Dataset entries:
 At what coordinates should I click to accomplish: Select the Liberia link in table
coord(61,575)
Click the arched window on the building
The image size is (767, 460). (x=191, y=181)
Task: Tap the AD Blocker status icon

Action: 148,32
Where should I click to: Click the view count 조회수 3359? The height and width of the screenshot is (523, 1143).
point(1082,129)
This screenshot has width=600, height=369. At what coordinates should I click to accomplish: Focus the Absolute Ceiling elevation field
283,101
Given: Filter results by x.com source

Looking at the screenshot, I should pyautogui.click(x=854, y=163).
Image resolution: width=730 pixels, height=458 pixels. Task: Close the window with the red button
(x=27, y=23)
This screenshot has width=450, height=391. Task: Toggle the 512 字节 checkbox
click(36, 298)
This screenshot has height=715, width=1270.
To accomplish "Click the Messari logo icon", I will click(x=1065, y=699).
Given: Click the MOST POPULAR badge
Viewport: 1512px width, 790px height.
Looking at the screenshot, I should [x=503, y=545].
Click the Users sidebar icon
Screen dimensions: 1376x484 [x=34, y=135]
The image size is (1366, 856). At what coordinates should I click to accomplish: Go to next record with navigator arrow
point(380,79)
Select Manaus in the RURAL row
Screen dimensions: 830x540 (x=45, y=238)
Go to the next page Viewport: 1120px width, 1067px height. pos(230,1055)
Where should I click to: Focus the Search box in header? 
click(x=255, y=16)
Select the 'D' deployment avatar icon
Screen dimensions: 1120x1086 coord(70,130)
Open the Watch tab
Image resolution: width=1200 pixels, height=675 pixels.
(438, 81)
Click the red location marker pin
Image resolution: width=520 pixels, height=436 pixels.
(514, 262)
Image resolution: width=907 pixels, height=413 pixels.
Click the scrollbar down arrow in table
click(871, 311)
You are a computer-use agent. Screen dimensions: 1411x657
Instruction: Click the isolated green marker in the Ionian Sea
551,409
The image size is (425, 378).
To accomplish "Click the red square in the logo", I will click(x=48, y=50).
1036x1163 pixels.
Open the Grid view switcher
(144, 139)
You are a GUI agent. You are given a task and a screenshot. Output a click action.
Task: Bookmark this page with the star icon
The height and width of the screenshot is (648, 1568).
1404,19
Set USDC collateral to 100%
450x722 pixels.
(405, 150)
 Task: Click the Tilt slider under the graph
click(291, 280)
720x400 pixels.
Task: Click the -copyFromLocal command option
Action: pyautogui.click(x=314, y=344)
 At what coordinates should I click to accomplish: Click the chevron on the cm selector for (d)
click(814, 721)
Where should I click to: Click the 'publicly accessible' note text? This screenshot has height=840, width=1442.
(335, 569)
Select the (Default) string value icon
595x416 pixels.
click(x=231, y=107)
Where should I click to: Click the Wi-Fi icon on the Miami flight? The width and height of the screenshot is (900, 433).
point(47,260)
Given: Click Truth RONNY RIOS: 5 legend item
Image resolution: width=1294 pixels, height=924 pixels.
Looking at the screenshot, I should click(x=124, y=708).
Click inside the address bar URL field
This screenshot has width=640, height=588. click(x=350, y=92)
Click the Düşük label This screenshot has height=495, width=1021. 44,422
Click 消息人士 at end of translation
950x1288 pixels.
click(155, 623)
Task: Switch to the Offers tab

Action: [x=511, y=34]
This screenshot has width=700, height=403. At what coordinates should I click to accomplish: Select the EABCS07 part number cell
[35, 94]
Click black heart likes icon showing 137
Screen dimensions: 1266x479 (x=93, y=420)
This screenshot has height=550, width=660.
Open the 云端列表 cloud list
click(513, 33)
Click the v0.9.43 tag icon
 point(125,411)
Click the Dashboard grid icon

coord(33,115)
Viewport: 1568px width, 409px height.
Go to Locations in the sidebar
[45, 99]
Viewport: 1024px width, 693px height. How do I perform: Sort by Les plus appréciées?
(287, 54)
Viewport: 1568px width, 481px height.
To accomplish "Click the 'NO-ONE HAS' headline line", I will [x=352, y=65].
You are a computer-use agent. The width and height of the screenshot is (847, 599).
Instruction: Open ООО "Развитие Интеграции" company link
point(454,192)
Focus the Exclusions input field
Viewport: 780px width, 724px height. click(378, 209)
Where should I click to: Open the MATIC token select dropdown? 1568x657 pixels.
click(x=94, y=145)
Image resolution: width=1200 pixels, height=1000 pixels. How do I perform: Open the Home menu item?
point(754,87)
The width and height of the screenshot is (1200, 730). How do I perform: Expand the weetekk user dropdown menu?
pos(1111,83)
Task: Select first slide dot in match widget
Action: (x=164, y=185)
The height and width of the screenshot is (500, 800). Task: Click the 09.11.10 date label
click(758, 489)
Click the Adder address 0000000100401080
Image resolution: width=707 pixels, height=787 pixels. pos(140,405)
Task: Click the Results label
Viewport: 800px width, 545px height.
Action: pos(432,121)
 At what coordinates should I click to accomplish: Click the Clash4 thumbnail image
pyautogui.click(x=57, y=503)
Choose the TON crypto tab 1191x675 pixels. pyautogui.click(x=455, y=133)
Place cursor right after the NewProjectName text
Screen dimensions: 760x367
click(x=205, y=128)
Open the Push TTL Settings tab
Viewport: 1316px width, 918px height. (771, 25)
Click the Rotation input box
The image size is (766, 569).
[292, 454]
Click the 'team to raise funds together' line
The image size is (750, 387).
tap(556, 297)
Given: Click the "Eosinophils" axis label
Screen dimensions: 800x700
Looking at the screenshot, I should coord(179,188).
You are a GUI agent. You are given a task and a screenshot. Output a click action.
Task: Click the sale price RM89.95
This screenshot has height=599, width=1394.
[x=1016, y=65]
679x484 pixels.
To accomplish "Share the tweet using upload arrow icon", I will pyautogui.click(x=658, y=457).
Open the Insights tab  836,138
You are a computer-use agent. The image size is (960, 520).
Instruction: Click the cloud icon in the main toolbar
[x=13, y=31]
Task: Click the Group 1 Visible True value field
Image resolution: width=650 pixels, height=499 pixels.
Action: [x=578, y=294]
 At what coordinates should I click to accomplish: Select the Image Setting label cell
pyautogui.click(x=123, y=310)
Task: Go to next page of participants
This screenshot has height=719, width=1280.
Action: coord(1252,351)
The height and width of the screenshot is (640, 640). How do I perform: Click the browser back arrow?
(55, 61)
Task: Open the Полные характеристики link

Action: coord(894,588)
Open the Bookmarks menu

* [WORK INSTRUCTION]: Write out a verbatim copy of the data, beginning with its first line and ending with the line that contains "Go to the next".

* [TASK SOLUTION]:
 At what coordinates should I click to accomplish: Select the Liberia link in table
coord(61,575)
Click the arched window on the building
The image size is (767, 460). (x=191, y=181)
Task: Tap the AD Blocker status icon

Action: 148,32
Where should I click to: Click the view count 조회수 3359? The height and width of the screenshot is (523, 1143).
point(1082,129)
This screenshot has width=600, height=369. At what coordinates should I click to accomplish: Focus the Absolute Ceiling elevation field
283,101
Given: Filter results by x.com source

Looking at the screenshot, I should pyautogui.click(x=854, y=163).
Image resolution: width=730 pixels, height=458 pixels. Task: Close the window with the red button
(x=27, y=23)
This screenshot has width=450, height=391. Task: Toggle the 512 字节 checkbox
click(36, 298)
This screenshot has height=715, width=1270.
To accomplish "Click the Messari logo icon", I will click(x=1065, y=699).
Given: Click the MOST POPULAR badge
Viewport: 1512px width, 790px height.
Looking at the screenshot, I should [x=503, y=545].
Click the Users sidebar icon
Screen dimensions: 1376x484 [x=34, y=135]
The image size is (1366, 856). At what coordinates should I click to accomplish: Go to next record with navigator arrow
point(380,79)
Select Manaus in the RURAL row
Screen dimensions: 830x540 (x=45, y=238)
Go to the next page Viewport: 1120px width, 1067px height. pos(230,1055)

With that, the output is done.